Slowed vesicle priming and enhanced synaptic depression at
syntaxin-1B deficient calyceal synapses
Jianli Guo*, Xuefeng Wang, Hao Tian, Jianyuan Sun#
*Presentation author
#contact author: jysun@ibp.ac.cn ; ++86-10-6488-8537
Institute of Biophysics, Chinese Academy of Sciences
State Key Laboratory of Brain and Cognitive Science
Beijing 100101, China
Key words: Syntaxin 1B; exocytosis; priming; synapse; short term plasticity
Abstract
Syntaxin 1(STX1), including STX1A and STX1B, is a SNARE protein located at
presynaptic membrane and considered to be critical for synaptic vesicle priming and
fusion. However, the previous studies have shown that homozygous STX1A KO mice
exhibited no significant phenotype both in synaptic vesicle release and animal survival.
To determine whether /how STX1B functions in vesicle priming and release kinetics , a
STX1B hypomorph mouse line(XT1B) was analyzed. Whole-cell patch clamp recordings
from these STX1B mutant Calyx of Held synapses showed fewer spontaneous
EPSC(mEPSC) and widened action potential-evoked EPSC(eEPSC).
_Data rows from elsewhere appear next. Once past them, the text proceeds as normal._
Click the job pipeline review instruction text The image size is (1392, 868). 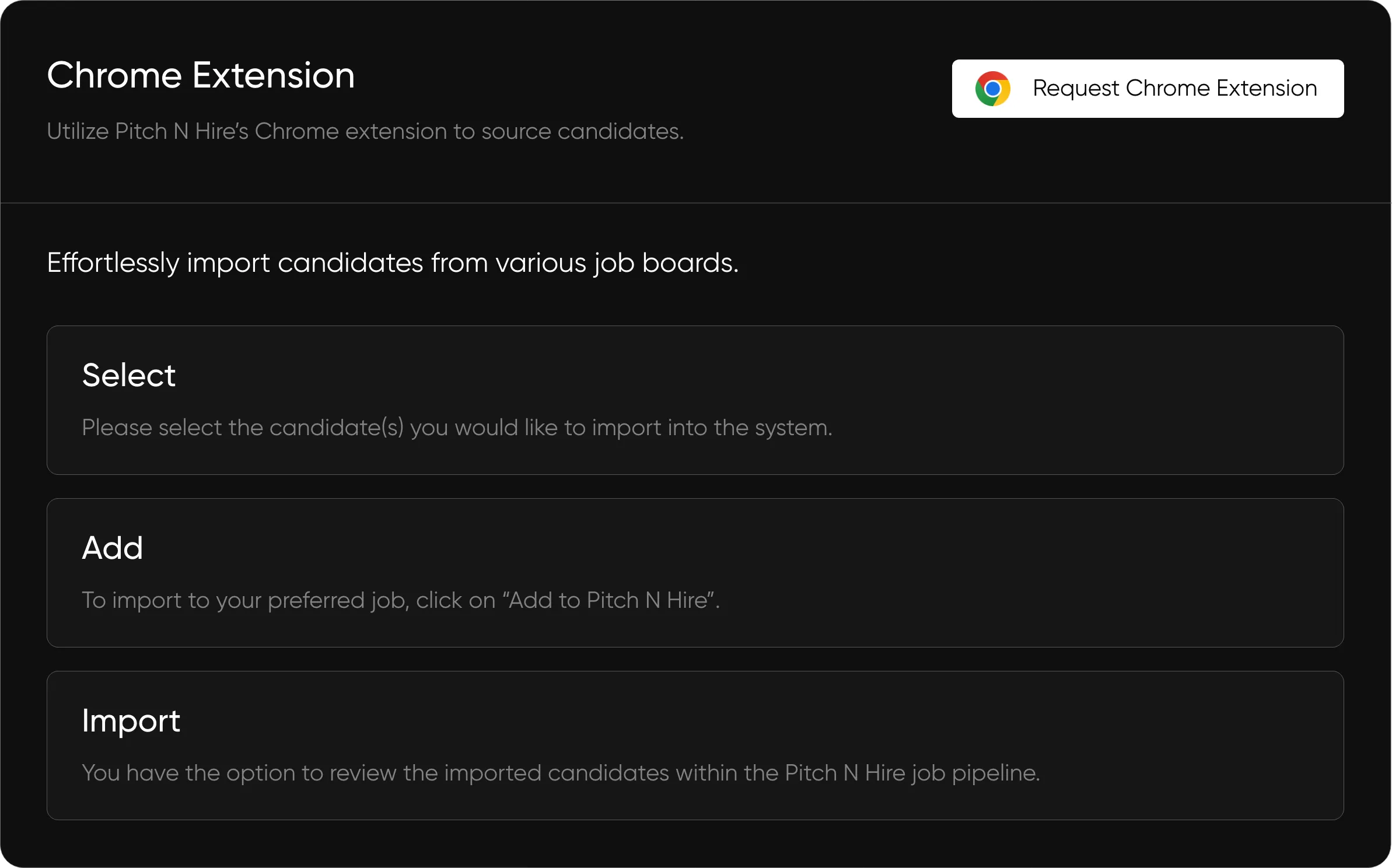click(x=561, y=774)
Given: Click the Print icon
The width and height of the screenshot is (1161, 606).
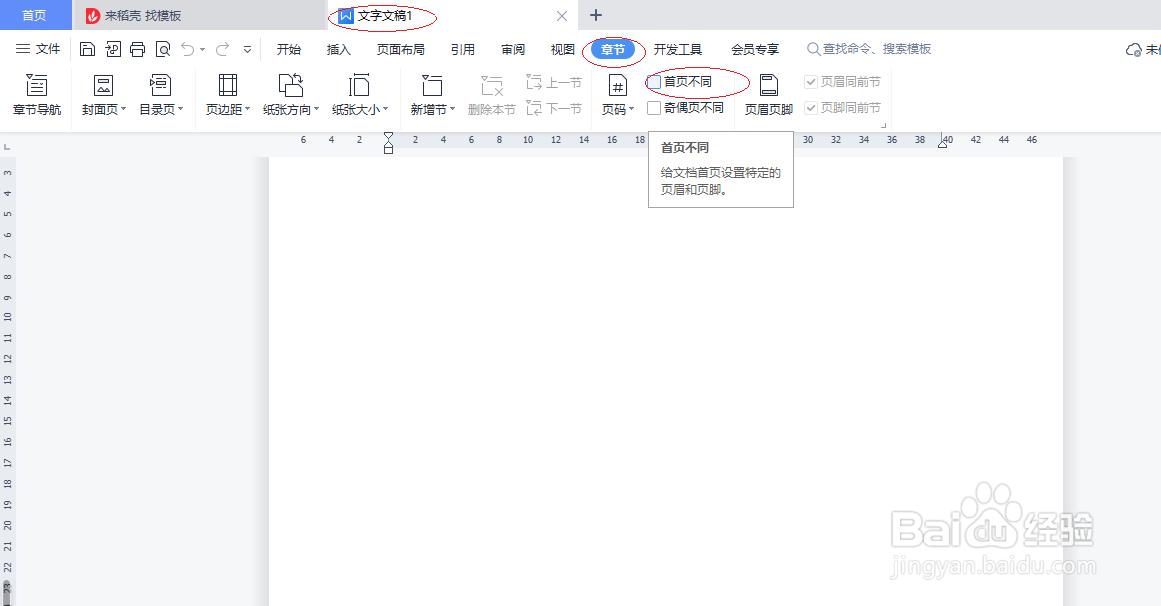Looking at the screenshot, I should pyautogui.click(x=137, y=48).
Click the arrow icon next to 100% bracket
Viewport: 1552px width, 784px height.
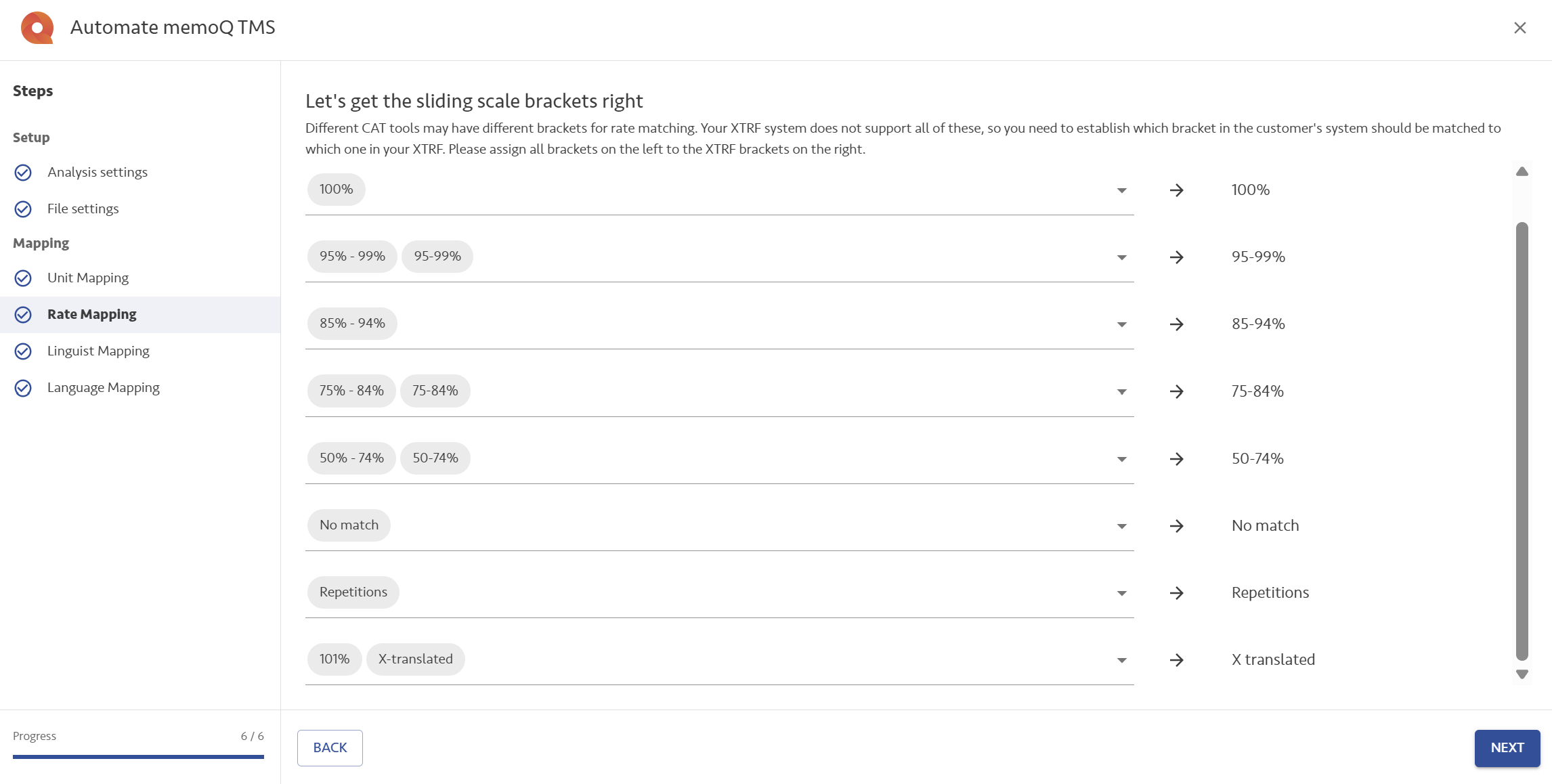1177,190
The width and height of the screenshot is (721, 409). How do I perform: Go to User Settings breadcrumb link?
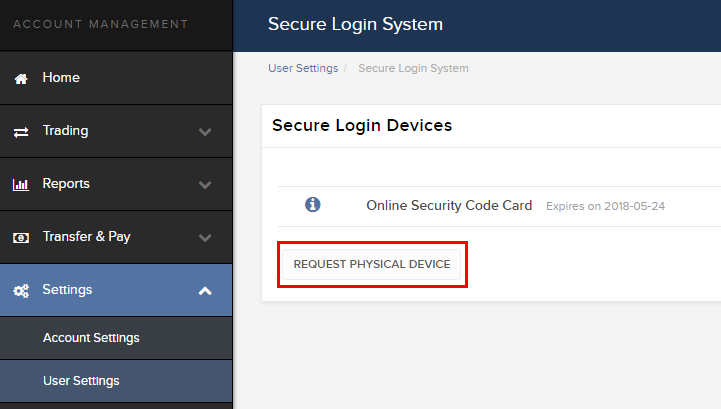(303, 68)
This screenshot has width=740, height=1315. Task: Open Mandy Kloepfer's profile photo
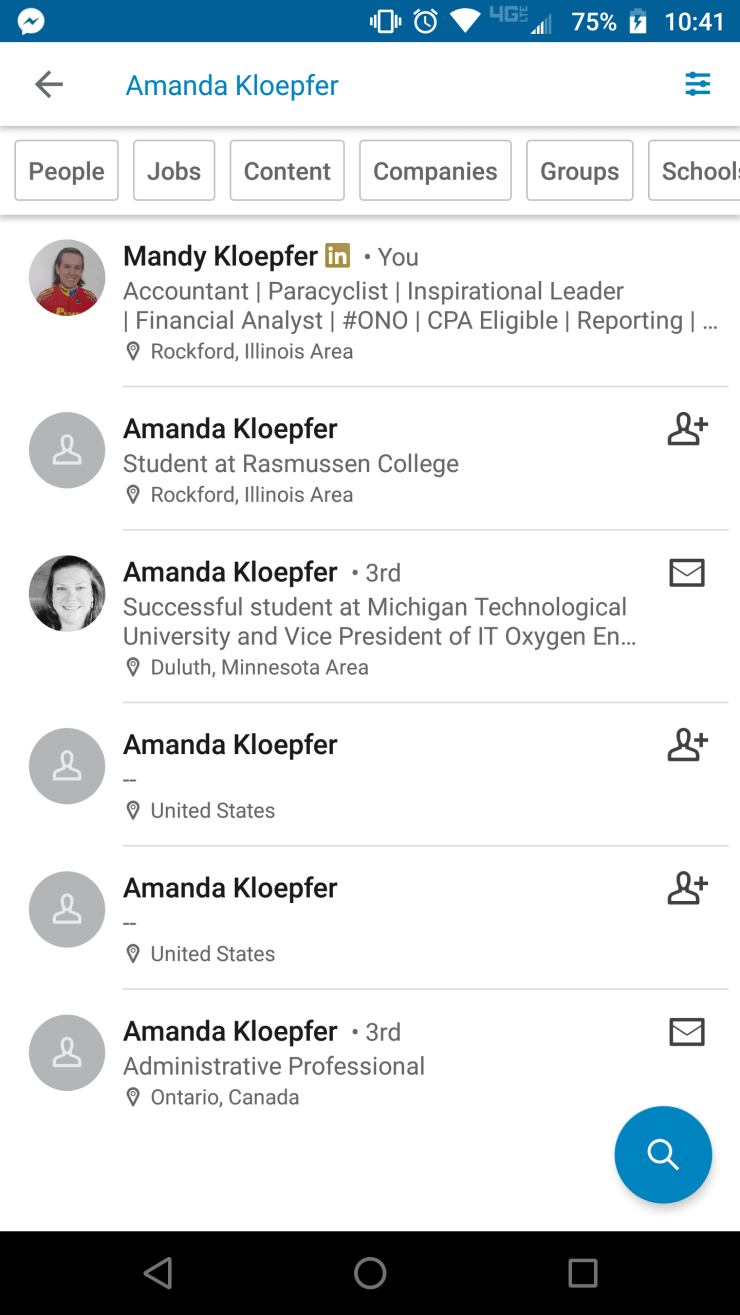67,278
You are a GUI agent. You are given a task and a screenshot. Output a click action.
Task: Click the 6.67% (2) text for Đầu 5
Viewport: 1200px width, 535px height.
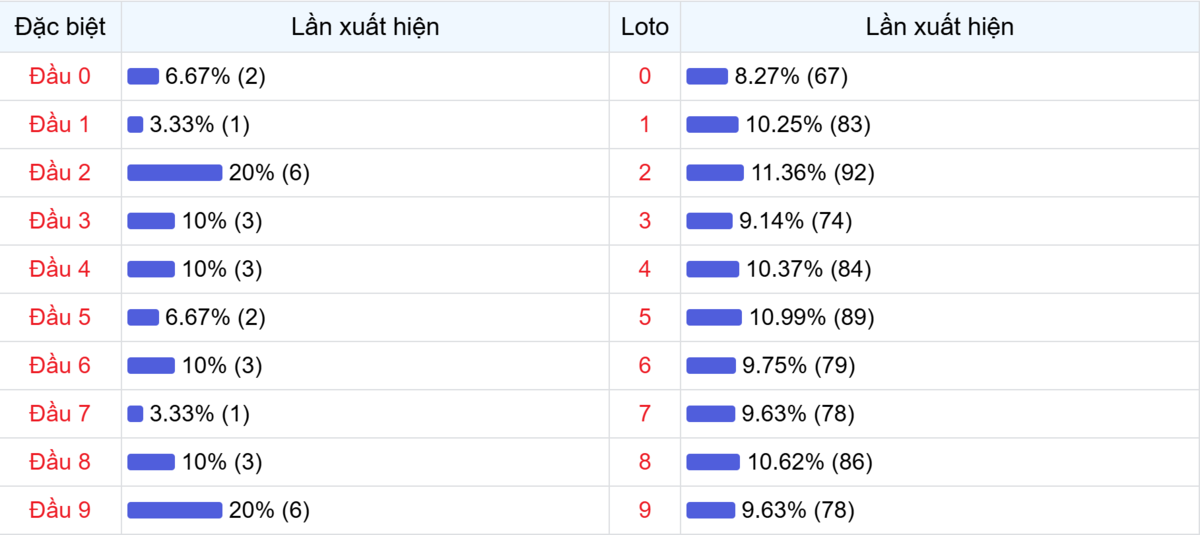215,318
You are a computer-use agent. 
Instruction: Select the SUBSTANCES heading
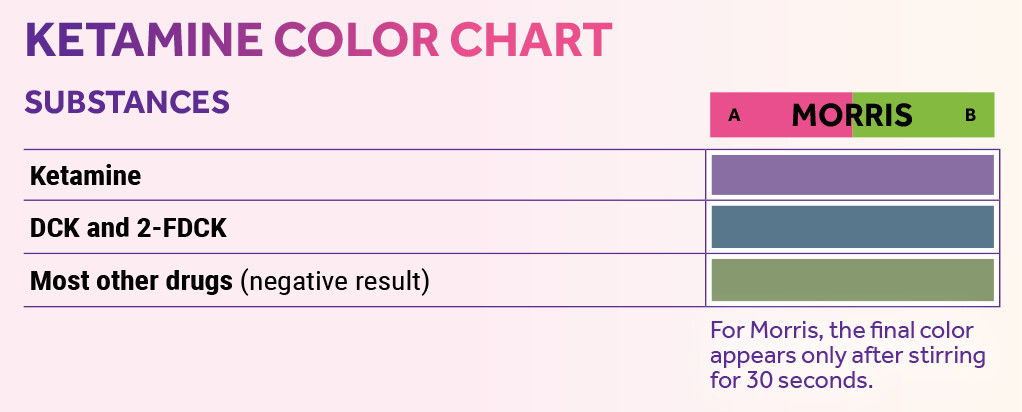tap(127, 102)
Under train stimulations,
STX1B mutation caused reduction of the eEPSC amplitude at steady state and the
enhancement of synaptic depression. Furthermore, STX1B deficiency largely slowed the
recovery of RRP after depletion, suggesting the impairment of vesicle priming . In
summary, this study shows that syntaxin 1B protein, as a critical determinant of vesicle
release efficiency, modulates releasable vesicle priming and vesicle exocytosis.